VWhat remains outside: the body as instrument
Where does reality enter the loop? Through verification, and verification has a structure. Judgment stratifies into layers of decreasing automatability:
- Crystallized rules: constraints so thoroughly verified they became computable (codes, standards, formulas). Machines inherit these completely.
- Learnable patterns: regularities extractable from labeled experience. Machines approximate these increasingly well.
- Embodied experience: what a space feels like, what scale is right, what an atmosphere does to a person[16][18]. Here the measuring instrument is the human body itself: proprioceptive, scaled, mortal, moving through the world[15]. A simulation can reproduce the photons and the physics; it cannot stand in the room.
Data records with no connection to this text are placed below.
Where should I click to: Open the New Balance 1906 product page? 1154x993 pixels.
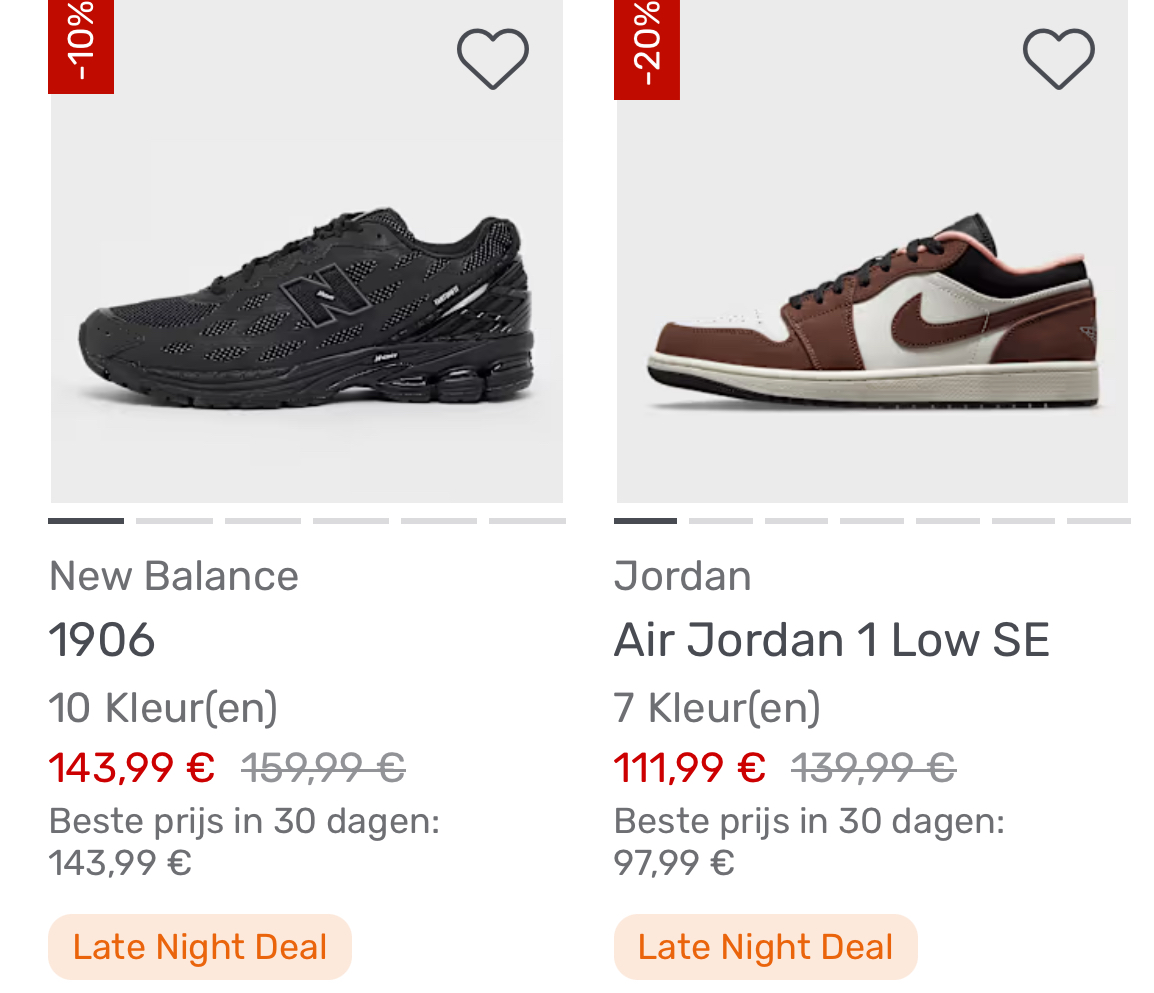pyautogui.click(x=102, y=638)
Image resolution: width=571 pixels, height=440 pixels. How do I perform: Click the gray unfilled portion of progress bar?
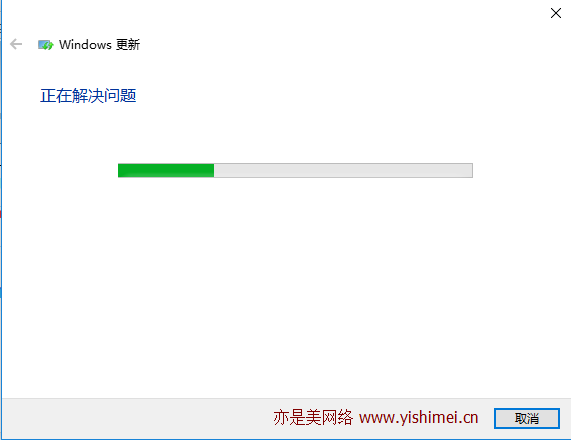pos(343,170)
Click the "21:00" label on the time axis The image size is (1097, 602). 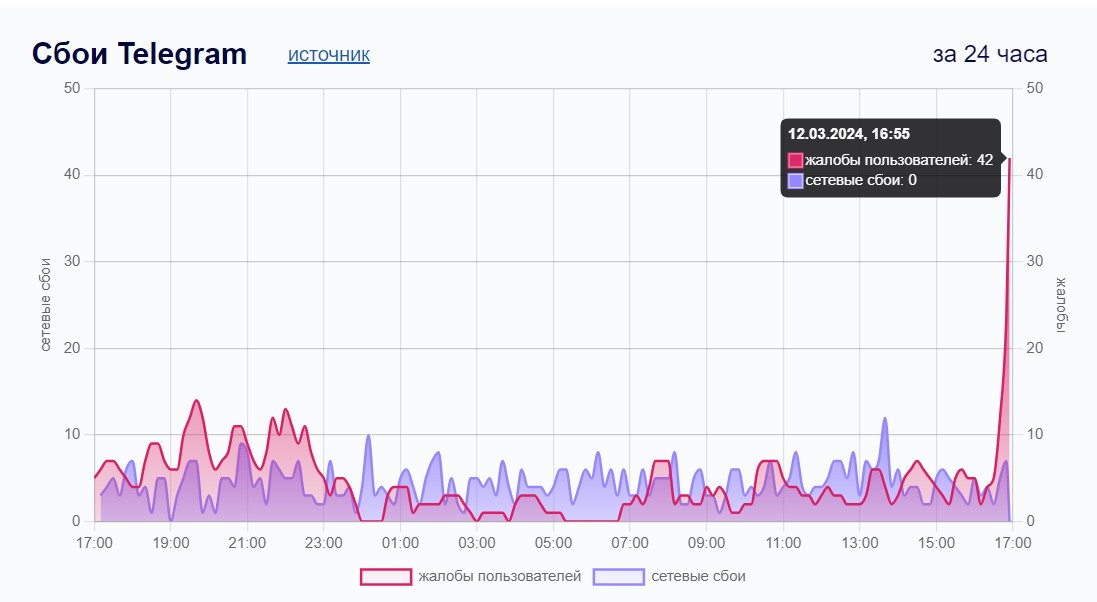pos(247,544)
Prediction of embodied response is possible, but it is parasitic on ground truth that only bodies generate[17].
And the key insight binding the layers: the rules are fossilized experience. Every stair ratio and ceiling minimum is centuries of bodily experiment, verified until it crystallized into code[21]. The first layer is the third layer, archived. This is the general mechanism of cumulative culture: felt experience → repeated verification → rule → machine inheritance. Machines accelerate everything downstream of crystallization; the upstream source remains embodied life: new felt experience, newly verified.
This is why "judgment" persists at every scale of the analysis: choosing what is worth trying, deciding what to trust, knowing when to stop. Execution externalizes; the calibration of value does not, because value, for humans, is ultimately calibrated in bodies.
VIThe synthesis
Technology is evolution outside the body, and it has now externalized so much that it is building evolution itself: variation engines, generated environments, archives of discoveries, self-improving search. The trajectory is directional even though every event in it is contingent: more perception, more memory, more simulation, more coordination, faster adaptation. Short timescales are noise; the pressures are persistent.
But the more complete the externalization becomes, the more clearly its dependence shows. A search process needs an environment it did not invent; an evaluator needs ground truth it cannot generate; the dream needs an audit. The human role does not vanish in this story. It concentrates: from doing, to directing, to verifying, back toward the original instrument, the body in the world, where meaning has been calibrated since before the first tool.
Technology is evolution running outside the body; it has now externalized imagination and is externalizing discovery itself. As the loop closes toward self-reference, the scarce and load-bearing element is the one thing that was never externalized: embodied contact with reality, and the judgment that grows from it.